+++ Dataset records

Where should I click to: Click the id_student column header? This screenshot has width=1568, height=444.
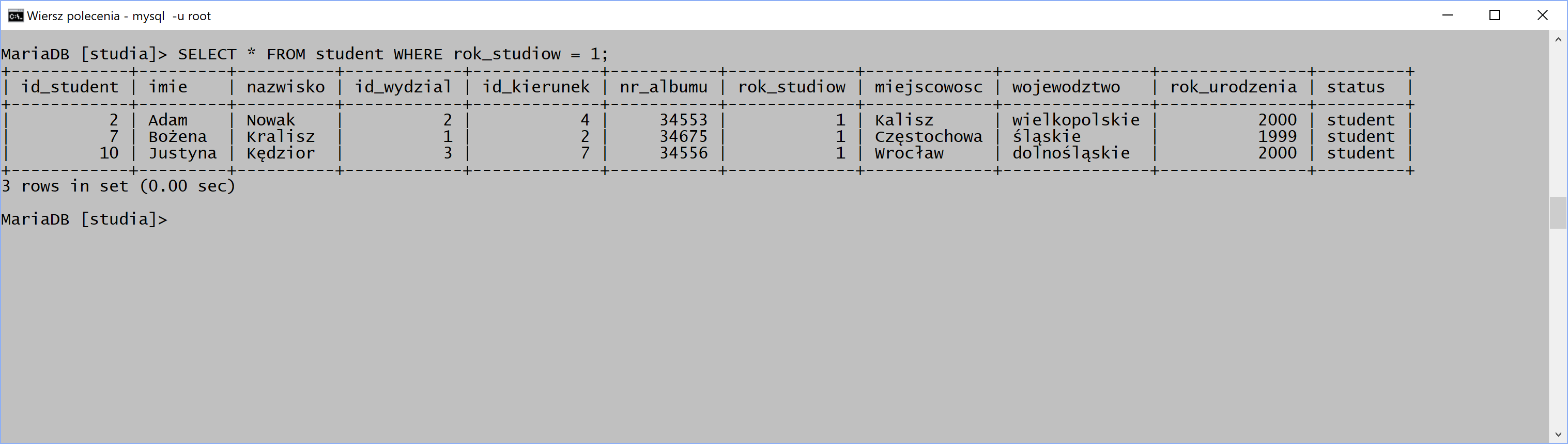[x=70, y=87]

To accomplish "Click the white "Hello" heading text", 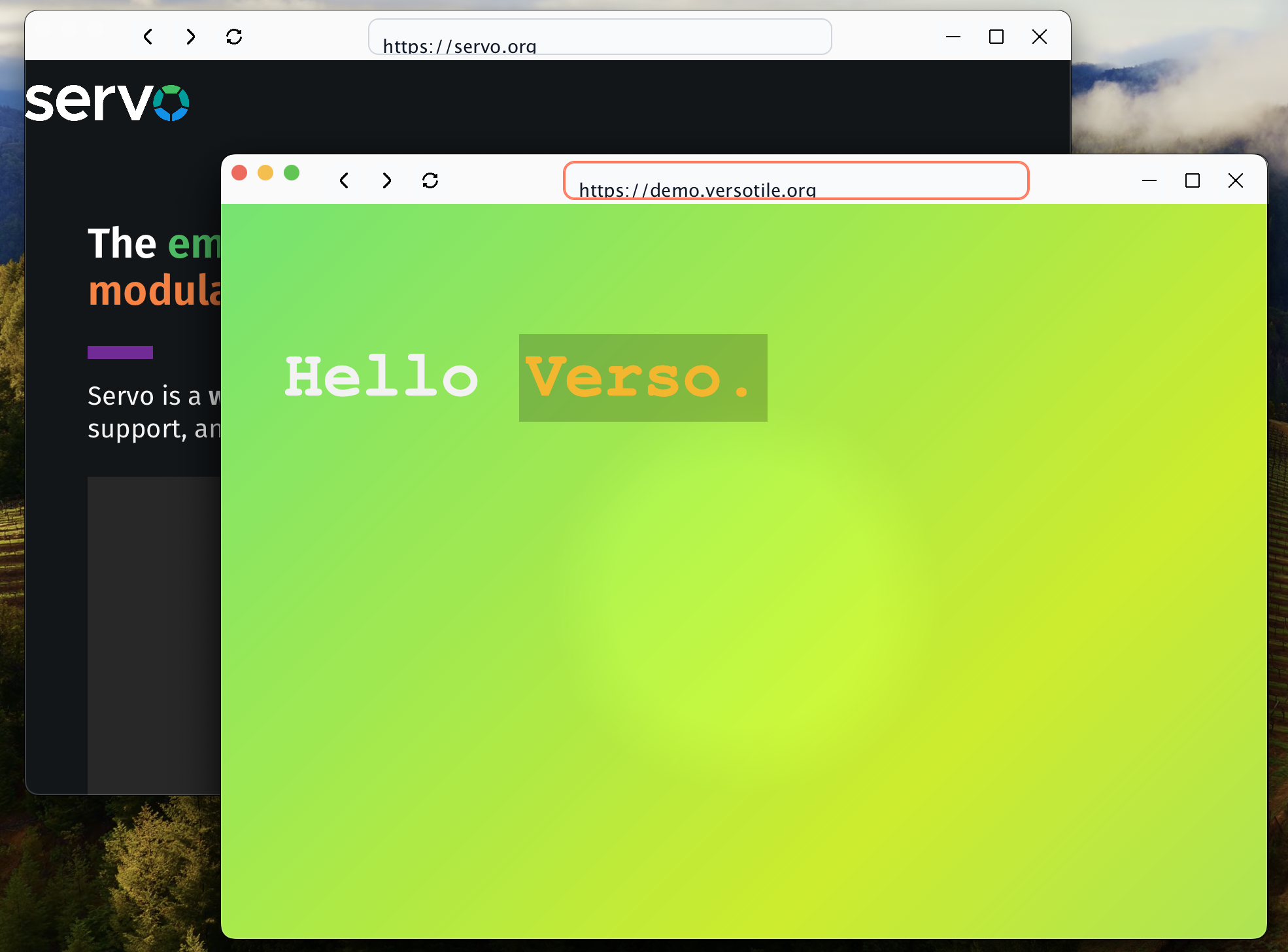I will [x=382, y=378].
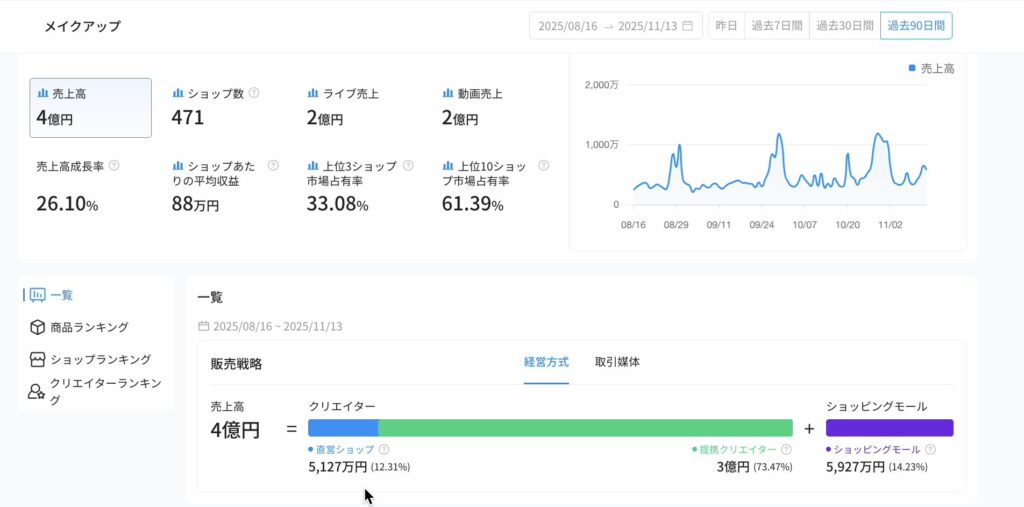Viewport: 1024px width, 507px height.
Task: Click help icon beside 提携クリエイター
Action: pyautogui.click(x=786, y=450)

++++++

Can you revise the listing from its first line through the line containing "[x=70, y=87]", replacing "column header" with "column heading" and keeping everything else the same? Omit the pictures from your answer.

### Response:
Where should I click to: Click the id_student column heading? This screenshot has width=1568, height=444.
[x=70, y=87]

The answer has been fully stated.